_DIRECTIONS:_
- A) Can you recast the entries, from the line containing "The width and" to the line containing "Select Battery type polymer lithium text", as a JSON list of strings with one string per line, skipping blank lines and leaving out the pictures?
- B) What comes next in the text on field consolidation, noise detection and entity classification? Continue it from its final sentence.

====== DOCUMENT TEXT

The CONSOLIDATION_MAP Dictionary

48 sub-fields that should be grouped under a parent field for analysis. The sub-field data is preserved as-is in the database, but the ConsolidatedTo column in FieldNameMappings indicates the parent:

CONSOLIDATION_MAP = {
    # Oil/Petroleum (12 sub-fields → "Petroleum")
    "Oil - production":                     "Petroleum",
    "Crude oil - production":               "Petroleum",
    "Refined petroleum products - exports": "Petroleum",

    # Natural gas (5 sub-fields → "Natural gas")
    "Natural gas - production":             "Natural gas",
    "Natural gas - consumption":            "Natural gas",

    # Electricity (5 sub-fields → "Electricity")
    "Electricity - production":             "Electricity",
    "Electricity - consumption":            "Electricity",

    # Military personnel (7 sub-fields)
    "Military manpower - availability":     "Military and security service personnel strengths",
    "Manpower fit for military service":    "Military and security service personnel strengths",

    # Maritime claims (6 sub-fields)
    "Contiguous zone":                      "Maritime claims",
    "Continental shelf":                    "Maritime claims",
    "Exclusive economic zone":              "Maritime claims",
    ...  # 48 entries total
}

Noise Detection (is_noise() function)

The is_noise() function uses multiple heuristics to identify parser artifacts:

  • Single/two-letter entries — fragments like "A", "US" (as field names, not country data)
  • Lowercase-starting entries — almost always sub-field fragments from 1990s parsing
  • Entries with known noise phrases — "consists mainly of", "includes the following", etc.
  • Very long entries (>80 chars) with low use count — descriptive text accidentally captured as field names
  • Sub-field labels from 1994 — "adjective", "cabinet", "chancery" etc. appeared as standalone fields due to the HTML structure that year
  • Abbreviation entries — short entries ending in . (glossary artifacts)
  • Political party names — country-specific party/faction names from 1990s data that were parsed as field names

Additionally, a SUB_FIELD_LABELS set (34 known sub-field fragments) and REGIONAL_ENTRIES set (80+ regional sub-entries like "Turkish Area", "Serbia", "Sabah") provide explicit pattern matching.

Entity Classification (classify_entities.py)

Classifies each of the 281 MasterCountry entries into one of 9 entity types.

============
====== DATA LISTING

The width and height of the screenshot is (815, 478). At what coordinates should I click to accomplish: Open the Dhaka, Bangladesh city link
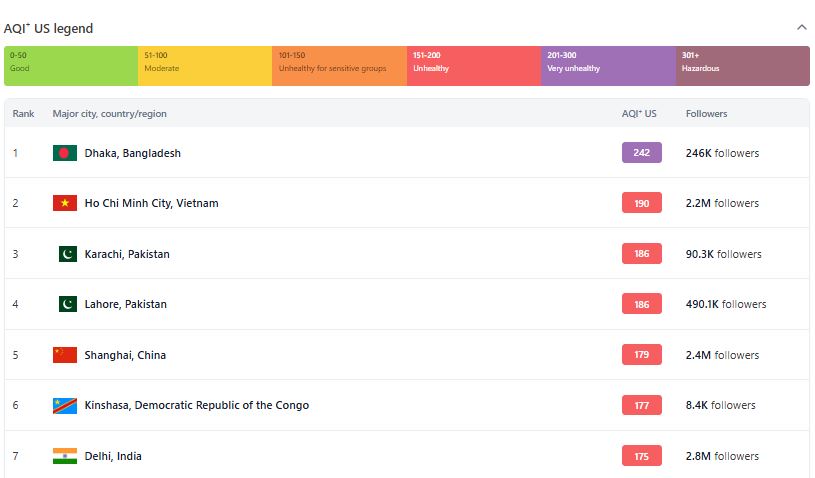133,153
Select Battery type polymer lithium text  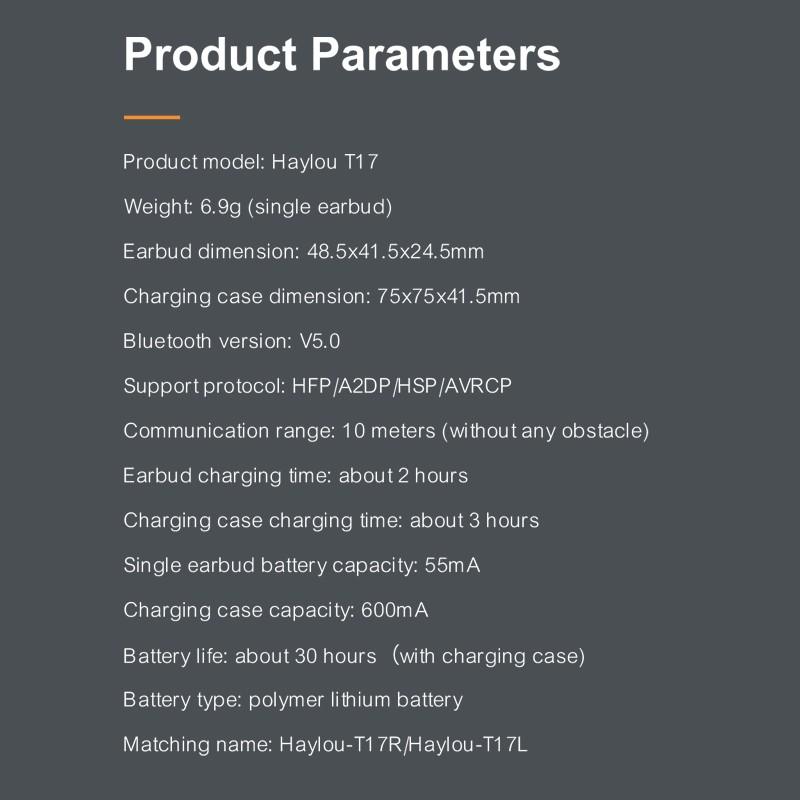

============
====== DATA LISTING

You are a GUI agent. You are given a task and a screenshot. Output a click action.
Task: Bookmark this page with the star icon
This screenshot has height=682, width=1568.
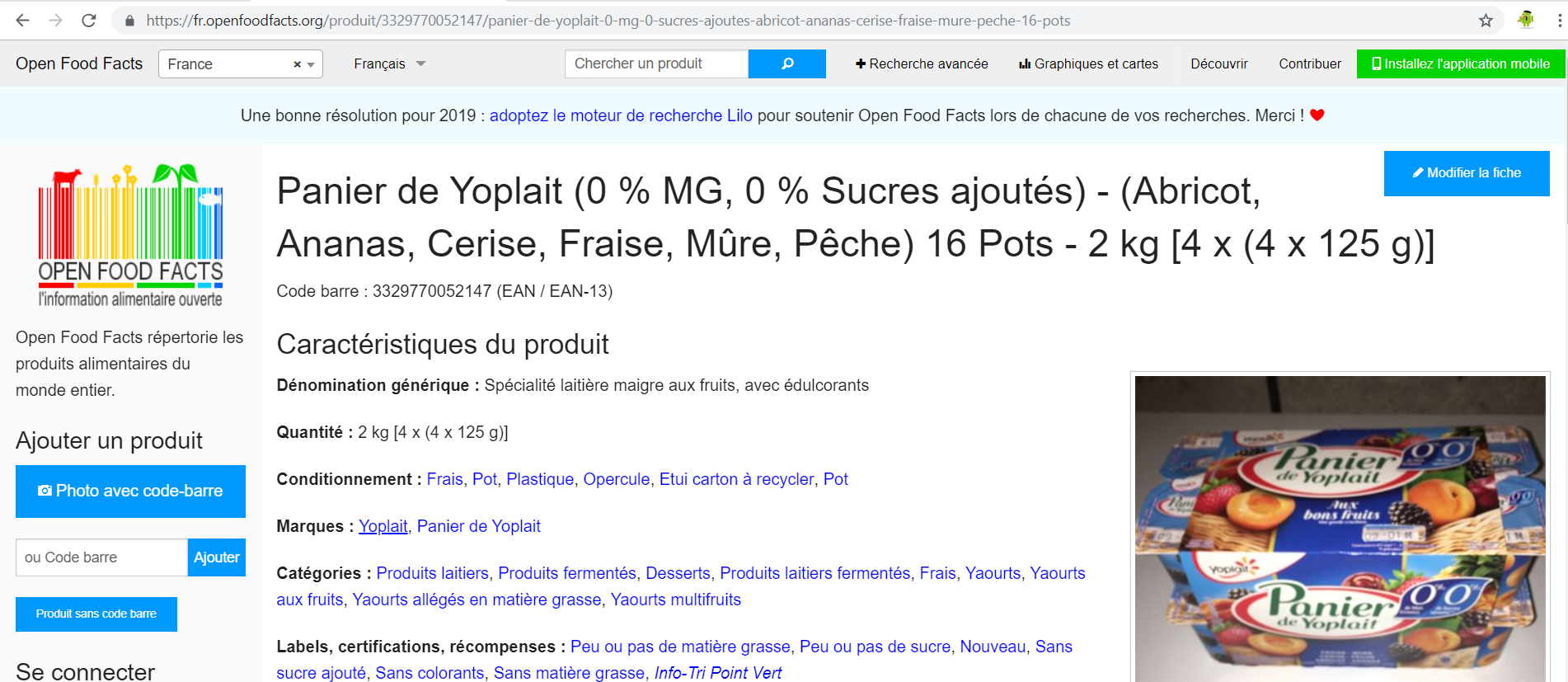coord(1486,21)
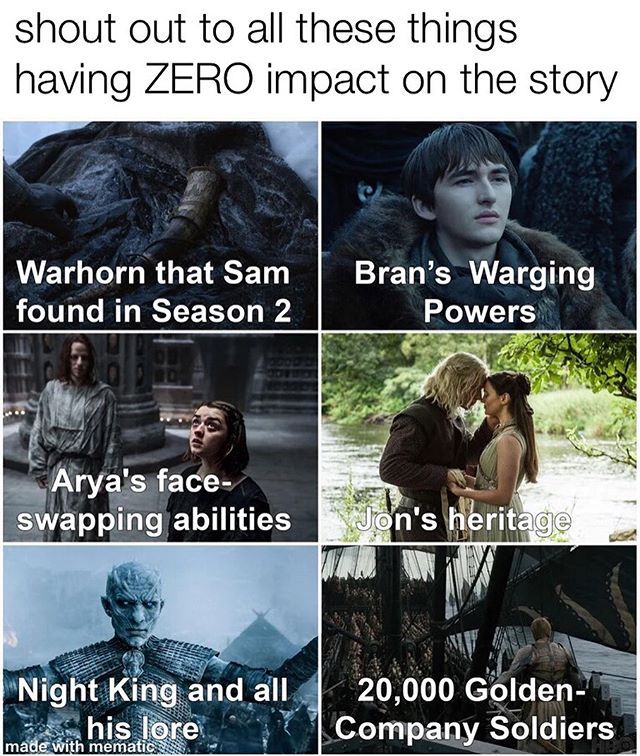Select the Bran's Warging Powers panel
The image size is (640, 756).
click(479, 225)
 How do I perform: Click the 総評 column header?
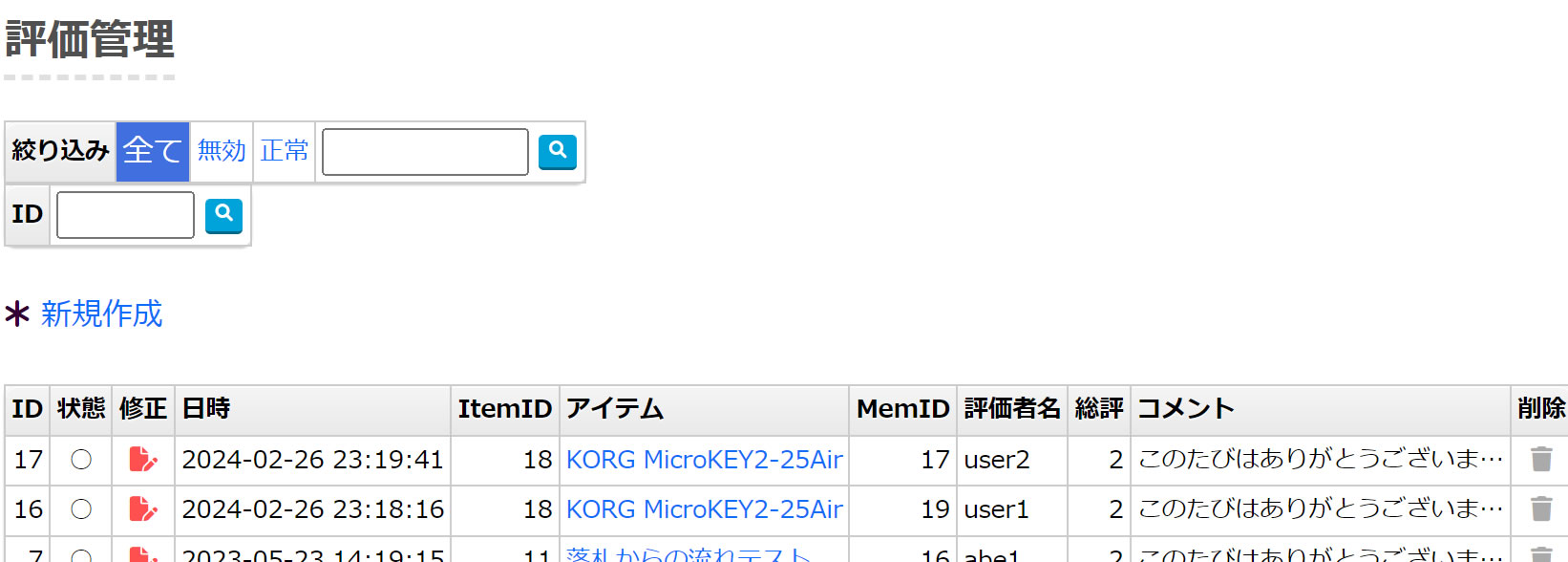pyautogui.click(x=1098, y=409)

============

_THE RESULTS:_
- A)
[
  "The width and height of the screenshot is (815, 478). At what coordinates should I click to accomplish: Open the Dhaka, Bangladesh city link",
  "133,153",
  "Select Battery type polymer lithium text  "
]

- B)
Classification Logic

  1. Check OVERRIDES dictionary first — 40+ manually classified entries for edge cases:
OVERRIDES = {
    # Oceans and non-countries
    "XQ": "misc",      # Arctic Ocean
    "XX": "misc",      # World
    "EE": "misc",      # European Union

    # Disputed territories
    "KV": "disputed",  # Kosovo
    "GZ": "disputed",  # Gaza Strip
    "WE": "disputed",  # West Bank

    # Special Administrative Regions
    "HK": "special_admin",  # Hong Kong
    "MC": "special_admin",  # Macau

    # Crown dependencies
    "GK": "crown_dependency",  # Guernsey
    "JE": "crown_dependency",  # Jersey

    # Dissolved entities
    "NT": "dissolved",  # Netherlands Antilles
    "YI": "dissolved",  # Serbia and Montenegro
    ...
}
  1. Check "Dependency status" field — If the most recent year's data contains a dependency status with keywords like "territory", "dependency", "overseas", "self-governing", classify as territory

  2. Check "Government type" field — If it contains sovereign-state keywords like "republic", "monarchy", "parliamentary", "presidential", classify as sovereign

  3. Fallback — If government type exists but doesn't match known patterns, default to sovereign

Entity Type Results

Type Count How Determined
sovereign 192 Government type contains republic/monarchy/parliamentary/etc.
territory 65 Has dependency status field, or manual override
misc 7 Manual override (oceans, World, EU)
disputed 6 Manual override (Kosovo, Gaza, West Bank, etc.)
crown_dependency 3 Manual override (Jersey, Guernsey, Isle of Man)
freely_associated 3 Manual override (Marshall Islands, Micronesia, Palau)
special_admin 2 Manual override (Hong Kong, Macau)
dissolved 2 Manual override (Netherlands Antilles, Serbia and Montenegro)
antarctic 1 Manual override (Antarctica)

Validation (validate_integrity.py)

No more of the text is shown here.